Là, un surveillant avoue « uriner sur le plateau des médicaments destinés aux détenus ». Ici, un chef d’établissement pénitentiaire qui se dit « incapable de dire le nombre de circonstances où [il a] été confronté à des allégations de violences commises par des personnels pénitentiaires tellement il est conséquent ». Là encore, un proche relate : « Mon frère a été frappé et insulté par des surveillants qui ont appris je ne sais comment son homosexualité. » Un surveillant interpelle : « Vous connaissez la formule magique ? “Nous avons utilisé la force strictement nécessaire.” Vous mettez tout dedans, c’est ça qui est magique.
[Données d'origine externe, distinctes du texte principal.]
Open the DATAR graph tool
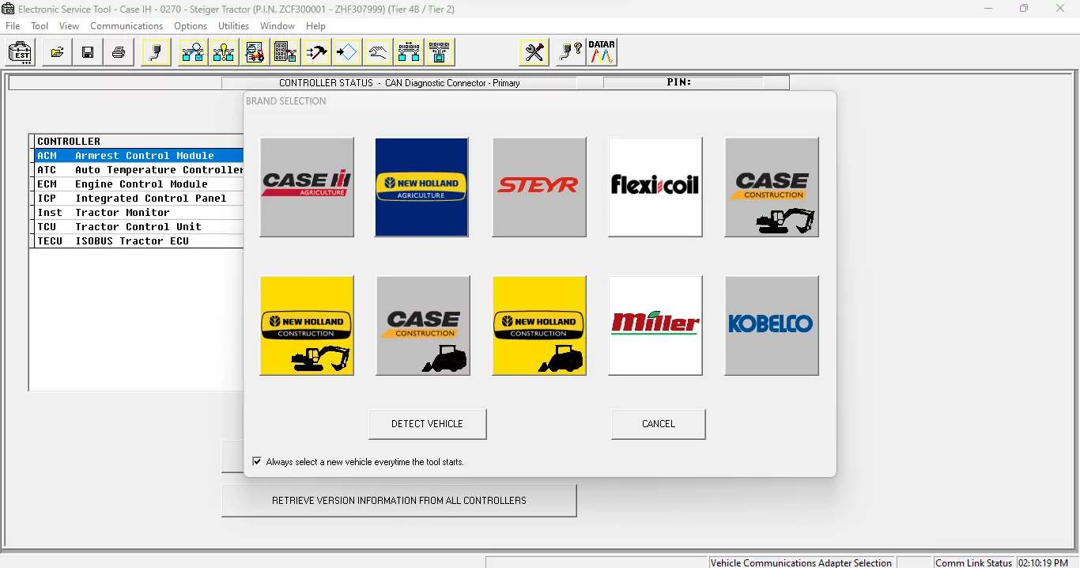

Mais le “strictement nécessaire”, c’est du pipeau. » « Combien de fois, rapporte un agent pénitentiaire, j’ai assisté à une intervention où les personnels sont sur un type, il a été maîtrisé, il est au sol, on est en train de le menotter, tout se passe “bien”, les menottes sont passées, les entraves, et là vous avez un agent qui arrive et qui lui donne un coup dans les côtes ? » Ici, enfin, c’est un détenu qui souffre de troubles psychologiques, rossé par plusieurs matons dans la cellule d’un quartier disciplinaire.

Régulièrement, l’Observatoire international des prisons (OIP) reçoit des témoignages dénonçant les violences subies de la part des personnels pénitentiaires. Face à la récurrence des récits, l’association a mené douze mois d’investigation pour la rédaction de ce rapport de 114 pages, sans concession, alliant une centaine de témoignages, pour beaucoup sous couvert d’anonymat, de personnes détenues, mais aussi de soignants, d’avocats et de membres de l’administration pénitentiaire (chose extrêmement rare)… L’OIP s’est concentré sur les violences physiques, sans minimiser l’existence d’autres formes de violences carcérales. Brimades, intimidations, abus de pouvoir, insultes… Il ne s’agit pas non plus, dans ce rapport, de nier la réalité des agressions commises par des détenus à l’encontre du personnel pénitentiaire. Mais, si celles-ci sont souvent médiatisées, les autres semblent faire l’objet d’un déni collectif.